Directions: Reproduce the items word for word, beginning at the line that contains "You are a computer-use agent. The image size is (800, 1280)." and stopping after the line that contains "point(562,90)".
* Begin Input material *
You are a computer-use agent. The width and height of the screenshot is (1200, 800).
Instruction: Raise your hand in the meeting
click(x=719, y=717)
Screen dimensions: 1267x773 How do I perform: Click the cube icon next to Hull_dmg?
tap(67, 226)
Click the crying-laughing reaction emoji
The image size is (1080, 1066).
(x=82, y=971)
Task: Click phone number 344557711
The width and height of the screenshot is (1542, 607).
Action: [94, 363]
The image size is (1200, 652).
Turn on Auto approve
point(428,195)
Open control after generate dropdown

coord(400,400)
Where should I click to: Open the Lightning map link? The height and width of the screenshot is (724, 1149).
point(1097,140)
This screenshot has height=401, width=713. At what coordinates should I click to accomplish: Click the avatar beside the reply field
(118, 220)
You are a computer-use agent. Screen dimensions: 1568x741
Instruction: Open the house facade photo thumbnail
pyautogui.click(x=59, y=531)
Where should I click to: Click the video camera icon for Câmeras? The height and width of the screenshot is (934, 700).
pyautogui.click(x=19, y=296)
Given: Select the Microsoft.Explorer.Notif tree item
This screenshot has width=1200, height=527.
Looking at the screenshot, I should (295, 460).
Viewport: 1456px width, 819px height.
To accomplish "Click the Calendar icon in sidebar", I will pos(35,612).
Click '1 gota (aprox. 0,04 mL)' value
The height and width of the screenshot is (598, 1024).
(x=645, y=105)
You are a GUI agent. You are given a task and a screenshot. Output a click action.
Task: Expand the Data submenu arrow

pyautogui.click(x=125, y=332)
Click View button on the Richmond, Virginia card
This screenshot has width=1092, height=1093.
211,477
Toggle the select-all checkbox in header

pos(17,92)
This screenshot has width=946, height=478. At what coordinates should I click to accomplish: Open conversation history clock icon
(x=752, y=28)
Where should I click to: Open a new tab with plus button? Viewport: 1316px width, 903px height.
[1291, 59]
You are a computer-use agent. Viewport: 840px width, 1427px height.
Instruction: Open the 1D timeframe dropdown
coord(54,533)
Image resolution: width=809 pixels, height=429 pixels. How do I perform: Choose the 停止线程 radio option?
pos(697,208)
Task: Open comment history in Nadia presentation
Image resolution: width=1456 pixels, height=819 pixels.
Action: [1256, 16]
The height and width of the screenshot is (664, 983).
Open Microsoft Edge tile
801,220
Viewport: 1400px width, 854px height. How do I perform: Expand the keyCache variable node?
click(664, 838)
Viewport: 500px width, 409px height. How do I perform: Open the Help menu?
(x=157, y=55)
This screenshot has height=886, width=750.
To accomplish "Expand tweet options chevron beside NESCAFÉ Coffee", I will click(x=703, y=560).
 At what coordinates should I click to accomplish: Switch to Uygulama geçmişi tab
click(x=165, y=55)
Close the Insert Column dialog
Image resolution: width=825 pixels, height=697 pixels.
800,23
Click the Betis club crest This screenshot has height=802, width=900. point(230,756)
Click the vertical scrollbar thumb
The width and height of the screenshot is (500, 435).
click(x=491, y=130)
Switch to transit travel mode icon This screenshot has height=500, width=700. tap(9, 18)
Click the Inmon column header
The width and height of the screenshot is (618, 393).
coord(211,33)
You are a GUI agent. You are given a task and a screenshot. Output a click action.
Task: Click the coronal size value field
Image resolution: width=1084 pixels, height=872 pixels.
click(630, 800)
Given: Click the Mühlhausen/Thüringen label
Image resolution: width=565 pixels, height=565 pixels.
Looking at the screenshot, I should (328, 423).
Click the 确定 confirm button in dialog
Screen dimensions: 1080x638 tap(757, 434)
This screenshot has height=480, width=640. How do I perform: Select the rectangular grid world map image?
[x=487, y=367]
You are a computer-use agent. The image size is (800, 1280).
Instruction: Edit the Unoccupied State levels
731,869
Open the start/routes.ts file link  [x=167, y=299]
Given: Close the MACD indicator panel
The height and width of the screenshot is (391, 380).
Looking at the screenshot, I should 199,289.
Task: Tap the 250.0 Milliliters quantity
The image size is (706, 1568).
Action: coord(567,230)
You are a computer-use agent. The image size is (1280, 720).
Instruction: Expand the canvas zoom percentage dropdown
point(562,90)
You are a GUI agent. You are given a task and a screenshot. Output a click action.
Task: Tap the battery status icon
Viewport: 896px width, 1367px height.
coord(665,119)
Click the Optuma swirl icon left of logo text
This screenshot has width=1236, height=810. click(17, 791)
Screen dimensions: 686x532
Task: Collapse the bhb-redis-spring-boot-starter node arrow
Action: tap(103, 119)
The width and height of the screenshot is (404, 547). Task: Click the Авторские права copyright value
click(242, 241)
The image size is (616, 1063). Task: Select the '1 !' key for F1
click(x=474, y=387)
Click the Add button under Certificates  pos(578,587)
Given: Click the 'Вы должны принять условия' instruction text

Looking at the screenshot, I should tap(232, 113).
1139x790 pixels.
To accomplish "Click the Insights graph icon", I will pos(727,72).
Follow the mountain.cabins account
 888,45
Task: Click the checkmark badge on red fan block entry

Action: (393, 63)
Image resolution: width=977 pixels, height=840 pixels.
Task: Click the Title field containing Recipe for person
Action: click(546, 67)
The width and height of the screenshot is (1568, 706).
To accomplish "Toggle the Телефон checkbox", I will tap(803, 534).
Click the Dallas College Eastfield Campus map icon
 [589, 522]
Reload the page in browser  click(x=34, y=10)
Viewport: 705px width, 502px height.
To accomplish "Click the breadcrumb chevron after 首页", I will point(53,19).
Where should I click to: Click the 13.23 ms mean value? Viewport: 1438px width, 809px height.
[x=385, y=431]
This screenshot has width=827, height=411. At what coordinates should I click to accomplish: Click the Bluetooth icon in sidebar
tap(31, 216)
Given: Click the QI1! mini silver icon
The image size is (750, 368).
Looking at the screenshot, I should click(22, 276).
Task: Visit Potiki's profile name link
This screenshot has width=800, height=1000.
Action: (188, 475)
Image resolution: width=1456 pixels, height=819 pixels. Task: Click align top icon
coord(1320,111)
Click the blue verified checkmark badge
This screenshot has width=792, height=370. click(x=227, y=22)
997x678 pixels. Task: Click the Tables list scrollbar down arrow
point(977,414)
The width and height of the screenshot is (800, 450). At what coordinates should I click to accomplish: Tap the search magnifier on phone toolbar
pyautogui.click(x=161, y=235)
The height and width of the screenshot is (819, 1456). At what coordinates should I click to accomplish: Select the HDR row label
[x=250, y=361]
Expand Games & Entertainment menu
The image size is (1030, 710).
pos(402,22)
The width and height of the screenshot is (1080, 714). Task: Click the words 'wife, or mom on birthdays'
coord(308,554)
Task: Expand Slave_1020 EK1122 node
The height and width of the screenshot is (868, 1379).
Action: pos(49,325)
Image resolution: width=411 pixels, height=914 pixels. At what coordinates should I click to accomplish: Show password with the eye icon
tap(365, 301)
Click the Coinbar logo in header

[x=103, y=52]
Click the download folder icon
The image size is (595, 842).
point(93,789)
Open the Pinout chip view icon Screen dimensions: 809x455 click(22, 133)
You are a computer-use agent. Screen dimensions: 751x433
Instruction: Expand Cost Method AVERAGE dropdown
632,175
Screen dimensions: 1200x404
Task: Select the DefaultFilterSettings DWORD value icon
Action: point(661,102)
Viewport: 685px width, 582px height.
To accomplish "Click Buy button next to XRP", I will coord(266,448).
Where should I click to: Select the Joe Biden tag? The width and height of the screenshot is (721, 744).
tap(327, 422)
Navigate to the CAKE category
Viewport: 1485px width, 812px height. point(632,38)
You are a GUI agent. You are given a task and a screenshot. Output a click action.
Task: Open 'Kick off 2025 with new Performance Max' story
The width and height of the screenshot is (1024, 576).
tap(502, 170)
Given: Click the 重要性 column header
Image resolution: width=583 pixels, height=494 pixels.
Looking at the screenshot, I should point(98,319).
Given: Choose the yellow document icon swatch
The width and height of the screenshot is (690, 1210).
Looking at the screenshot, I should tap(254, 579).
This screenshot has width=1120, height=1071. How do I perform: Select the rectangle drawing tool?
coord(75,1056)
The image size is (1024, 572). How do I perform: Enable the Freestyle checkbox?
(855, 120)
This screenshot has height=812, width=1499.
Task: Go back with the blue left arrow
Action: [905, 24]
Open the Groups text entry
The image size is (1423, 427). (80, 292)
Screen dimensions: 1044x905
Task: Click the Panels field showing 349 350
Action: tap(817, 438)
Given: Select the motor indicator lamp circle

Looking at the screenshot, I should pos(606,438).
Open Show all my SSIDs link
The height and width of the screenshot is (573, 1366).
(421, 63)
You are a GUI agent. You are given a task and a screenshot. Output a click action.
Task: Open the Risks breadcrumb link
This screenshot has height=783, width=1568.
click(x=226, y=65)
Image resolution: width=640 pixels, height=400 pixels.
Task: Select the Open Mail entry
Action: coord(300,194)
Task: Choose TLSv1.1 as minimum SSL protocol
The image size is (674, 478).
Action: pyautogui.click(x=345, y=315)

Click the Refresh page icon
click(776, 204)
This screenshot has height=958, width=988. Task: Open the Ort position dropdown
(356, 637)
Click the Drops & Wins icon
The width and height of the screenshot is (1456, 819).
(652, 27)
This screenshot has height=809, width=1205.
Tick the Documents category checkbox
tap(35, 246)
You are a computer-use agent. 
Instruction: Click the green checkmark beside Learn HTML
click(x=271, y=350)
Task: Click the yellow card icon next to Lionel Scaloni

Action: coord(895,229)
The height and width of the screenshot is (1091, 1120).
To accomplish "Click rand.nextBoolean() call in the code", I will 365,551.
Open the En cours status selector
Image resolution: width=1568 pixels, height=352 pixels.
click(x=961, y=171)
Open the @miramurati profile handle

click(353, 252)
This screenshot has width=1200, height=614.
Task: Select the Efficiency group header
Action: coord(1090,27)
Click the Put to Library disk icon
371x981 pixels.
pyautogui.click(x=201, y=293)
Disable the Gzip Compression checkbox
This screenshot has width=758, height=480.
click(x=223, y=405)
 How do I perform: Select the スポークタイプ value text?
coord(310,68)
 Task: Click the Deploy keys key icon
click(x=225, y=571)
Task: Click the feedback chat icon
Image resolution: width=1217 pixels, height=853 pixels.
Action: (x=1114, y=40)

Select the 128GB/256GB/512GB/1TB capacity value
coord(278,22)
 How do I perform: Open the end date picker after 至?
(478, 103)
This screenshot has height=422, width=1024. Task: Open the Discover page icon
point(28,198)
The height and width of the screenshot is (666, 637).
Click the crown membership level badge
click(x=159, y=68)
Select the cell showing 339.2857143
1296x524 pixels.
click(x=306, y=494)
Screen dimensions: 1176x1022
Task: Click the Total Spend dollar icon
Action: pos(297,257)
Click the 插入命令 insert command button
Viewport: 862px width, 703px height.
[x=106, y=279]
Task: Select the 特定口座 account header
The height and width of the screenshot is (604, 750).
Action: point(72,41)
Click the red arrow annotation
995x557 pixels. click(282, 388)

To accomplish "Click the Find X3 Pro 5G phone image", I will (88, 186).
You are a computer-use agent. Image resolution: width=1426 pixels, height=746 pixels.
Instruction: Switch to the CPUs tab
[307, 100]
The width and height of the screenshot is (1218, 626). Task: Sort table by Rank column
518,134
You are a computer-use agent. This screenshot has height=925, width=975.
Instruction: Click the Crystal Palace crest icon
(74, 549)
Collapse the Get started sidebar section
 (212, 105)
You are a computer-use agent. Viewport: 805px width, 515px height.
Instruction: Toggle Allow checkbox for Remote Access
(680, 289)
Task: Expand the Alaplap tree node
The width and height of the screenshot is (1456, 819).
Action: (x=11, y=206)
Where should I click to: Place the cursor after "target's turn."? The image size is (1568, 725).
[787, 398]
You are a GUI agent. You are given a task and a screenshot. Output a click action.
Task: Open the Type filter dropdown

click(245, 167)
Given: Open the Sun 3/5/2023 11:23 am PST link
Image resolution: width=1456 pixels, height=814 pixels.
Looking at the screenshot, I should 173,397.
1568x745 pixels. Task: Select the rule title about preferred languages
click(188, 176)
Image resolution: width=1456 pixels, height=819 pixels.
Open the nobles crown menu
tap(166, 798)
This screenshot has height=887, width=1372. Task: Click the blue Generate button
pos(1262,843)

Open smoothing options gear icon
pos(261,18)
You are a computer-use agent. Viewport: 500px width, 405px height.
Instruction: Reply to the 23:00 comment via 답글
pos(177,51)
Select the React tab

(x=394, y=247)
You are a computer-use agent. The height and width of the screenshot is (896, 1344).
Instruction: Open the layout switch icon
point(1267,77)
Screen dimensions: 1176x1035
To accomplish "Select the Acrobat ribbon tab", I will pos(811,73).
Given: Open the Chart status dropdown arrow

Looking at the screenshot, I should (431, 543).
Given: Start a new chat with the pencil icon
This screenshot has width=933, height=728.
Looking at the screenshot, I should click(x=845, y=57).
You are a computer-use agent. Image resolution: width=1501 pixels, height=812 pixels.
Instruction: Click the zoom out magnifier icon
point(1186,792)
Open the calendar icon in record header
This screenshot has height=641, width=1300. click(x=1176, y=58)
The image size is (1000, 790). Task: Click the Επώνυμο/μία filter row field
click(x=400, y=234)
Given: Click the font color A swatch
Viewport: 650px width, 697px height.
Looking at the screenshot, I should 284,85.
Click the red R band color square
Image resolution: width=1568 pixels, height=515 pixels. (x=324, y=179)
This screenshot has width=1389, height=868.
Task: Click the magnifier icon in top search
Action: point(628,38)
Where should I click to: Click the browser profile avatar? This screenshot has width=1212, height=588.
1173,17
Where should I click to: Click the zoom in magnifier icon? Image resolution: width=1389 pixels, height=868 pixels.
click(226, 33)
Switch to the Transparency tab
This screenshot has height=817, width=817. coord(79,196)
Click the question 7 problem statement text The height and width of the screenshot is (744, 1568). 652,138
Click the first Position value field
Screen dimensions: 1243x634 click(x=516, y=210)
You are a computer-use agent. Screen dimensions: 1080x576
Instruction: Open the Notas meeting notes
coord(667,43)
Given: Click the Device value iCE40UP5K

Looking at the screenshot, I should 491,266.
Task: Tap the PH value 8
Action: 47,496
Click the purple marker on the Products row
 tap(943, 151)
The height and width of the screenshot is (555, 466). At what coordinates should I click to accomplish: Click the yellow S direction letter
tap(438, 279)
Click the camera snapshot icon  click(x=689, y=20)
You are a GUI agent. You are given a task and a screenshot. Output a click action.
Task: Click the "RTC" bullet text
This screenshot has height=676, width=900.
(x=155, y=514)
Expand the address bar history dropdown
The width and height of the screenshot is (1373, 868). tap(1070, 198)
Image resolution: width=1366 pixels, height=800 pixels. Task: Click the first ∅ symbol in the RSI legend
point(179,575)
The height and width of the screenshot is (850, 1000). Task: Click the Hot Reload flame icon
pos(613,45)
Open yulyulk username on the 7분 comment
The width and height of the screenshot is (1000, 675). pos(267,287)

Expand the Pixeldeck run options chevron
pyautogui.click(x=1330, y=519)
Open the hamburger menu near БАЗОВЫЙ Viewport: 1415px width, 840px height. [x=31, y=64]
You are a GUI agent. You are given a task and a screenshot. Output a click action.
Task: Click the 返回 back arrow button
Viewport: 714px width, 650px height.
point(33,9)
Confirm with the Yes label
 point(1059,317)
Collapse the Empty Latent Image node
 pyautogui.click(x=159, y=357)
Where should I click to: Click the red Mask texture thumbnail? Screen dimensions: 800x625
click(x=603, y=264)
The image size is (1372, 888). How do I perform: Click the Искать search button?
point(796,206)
* End Input material *
Written answer:
You are a computer-use agent. The image size is (800, 1280).
Instruction: Edit the Unoccupied State levels
731,869
Open the start/routes.ts file link  [x=167, y=299]
Given: Close the MACD indicator panel
The height and width of the screenshot is (391, 380).
Looking at the screenshot, I should 199,289.
Task: Tap the 250.0 Milliliters quantity
The image size is (706, 1568).
Action: coord(567,230)
You are a computer-use agent. The image size is (1280, 720).
Instruction: Expand the canvas zoom percentage dropdown
point(562,90)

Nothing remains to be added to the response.